-- Assignment --
Leave out any pictures and transcribe all other data below exactly.

[Stored items]
■ ■ ■ ■ ■ ■ ■

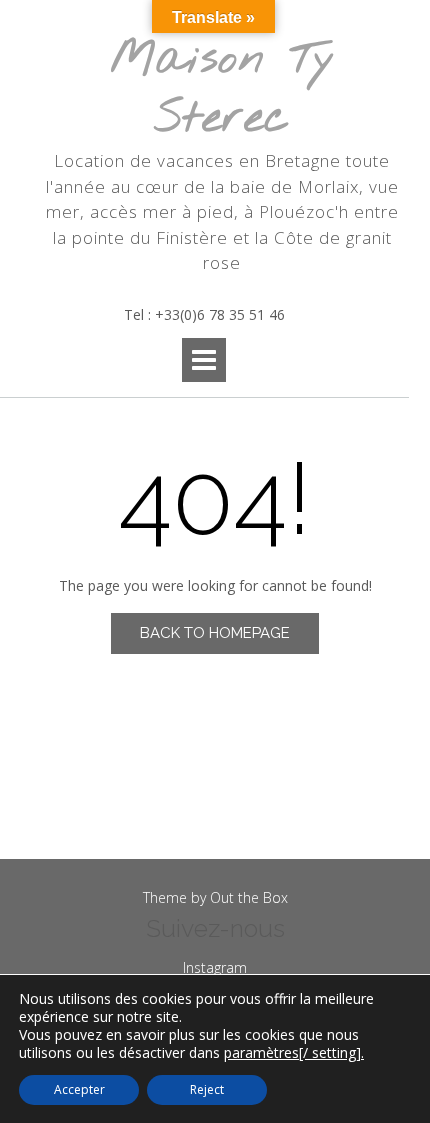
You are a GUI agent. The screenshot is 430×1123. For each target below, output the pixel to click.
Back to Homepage (215, 633)
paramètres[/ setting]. (294, 1053)
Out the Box (249, 897)
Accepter (79, 1089)
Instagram (215, 967)
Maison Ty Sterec (222, 89)
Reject (207, 1089)
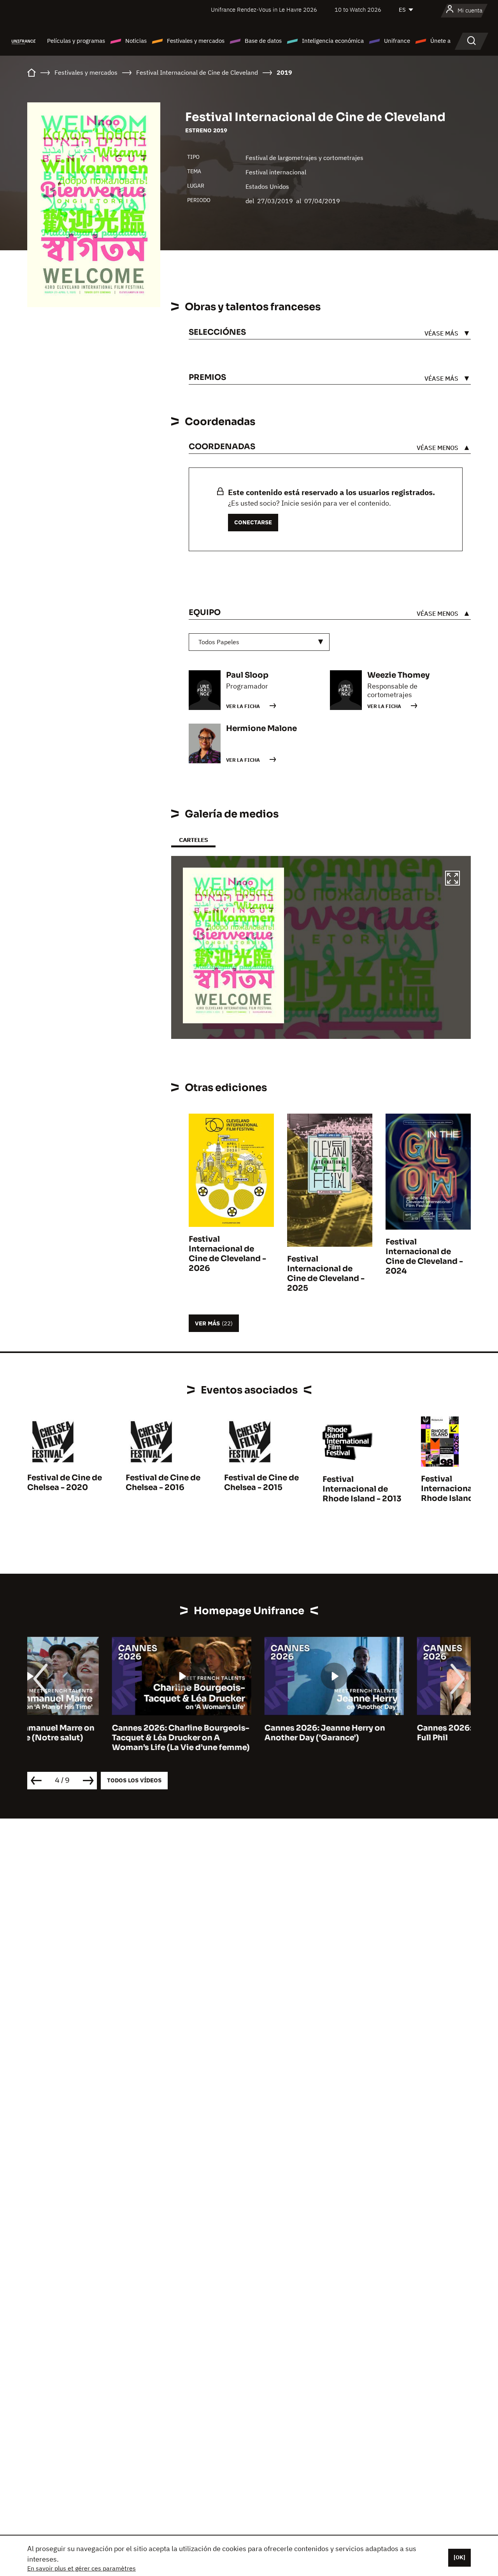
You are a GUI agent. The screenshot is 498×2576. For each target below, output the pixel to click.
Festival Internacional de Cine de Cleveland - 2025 (326, 1273)
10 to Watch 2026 (358, 9)
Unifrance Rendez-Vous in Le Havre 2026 (264, 9)
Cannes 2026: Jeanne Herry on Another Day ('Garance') (240, 1733)
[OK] (459, 2557)
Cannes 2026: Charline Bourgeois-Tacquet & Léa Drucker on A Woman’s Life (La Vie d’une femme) (96, 1737)
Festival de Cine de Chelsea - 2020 (64, 1482)
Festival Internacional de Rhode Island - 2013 (362, 1489)
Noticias (136, 40)
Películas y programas (76, 40)
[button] (452, 879)
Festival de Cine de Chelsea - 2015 (261, 1482)
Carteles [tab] (193, 839)
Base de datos (263, 40)
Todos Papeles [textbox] (218, 642)
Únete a (440, 40)
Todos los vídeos (134, 1780)
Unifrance (397, 40)
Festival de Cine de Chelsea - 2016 (163, 1482)
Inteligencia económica (333, 40)
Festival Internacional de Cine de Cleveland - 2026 (227, 1253)
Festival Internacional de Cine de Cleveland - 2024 (424, 1256)
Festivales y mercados (195, 40)
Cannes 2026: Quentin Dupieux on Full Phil (400, 1733)
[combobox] (259, 642)
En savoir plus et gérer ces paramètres (81, 2568)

■ ■ ■ ■ ■ ■ ■

-- Expected output --
You are a GUI agent. The screenshot is 430×1123. For each target below, output the pixel to click.
Back to Homepage (215, 633)
paramètres[/ setting]. (294, 1053)
Out the Box (249, 897)
Accepter (79, 1089)
Instagram (215, 967)
Maison Ty Sterec (222, 89)
Reject (207, 1089)
You are a GUI agent. The screenshot is 498×2576. For each target below, output the pixel to click.
Festival Internacional de Cine de Cleveland - 2025 (326, 1273)
10 to Watch 2026 (358, 9)
Unifrance Rendez-Vous in Le Havre 2026 (264, 9)
Cannes 2026: Jeanne Herry on Another Day ('Garance') (240, 1733)
[OK] (459, 2557)
Cannes 2026: Charline Bourgeois-Tacquet & Léa Drucker on A Woman’s Life (La Vie d’une femme) (96, 1737)
Festival de Cine de Chelsea - 2020 (64, 1482)
Festival Internacional de Rhode Island - 2013 (362, 1489)
Noticias (136, 40)
Películas y programas (76, 40)
[button] (452, 879)
Festival de Cine de Chelsea - 2015 (261, 1482)
Carteles [tab] (193, 839)
Base de datos (263, 40)
Todos Papeles [textbox] (218, 642)
Únete a (440, 40)
Todos los vídeos (134, 1780)
Unifrance (397, 40)
Festival de Cine de Chelsea - 2016 (163, 1482)
Inteligencia económica (333, 40)
Festival Internacional de Cine de Cleveland - 2026 (227, 1253)
Festival Internacional de Cine de Cleveland - 2024 (424, 1256)
Festivales y mercados (195, 40)
Cannes 2026: Quentin Dupieux on Full Phil (400, 1733)
[combobox] (259, 642)
En savoir plus et gérer ces paramètres (81, 2568)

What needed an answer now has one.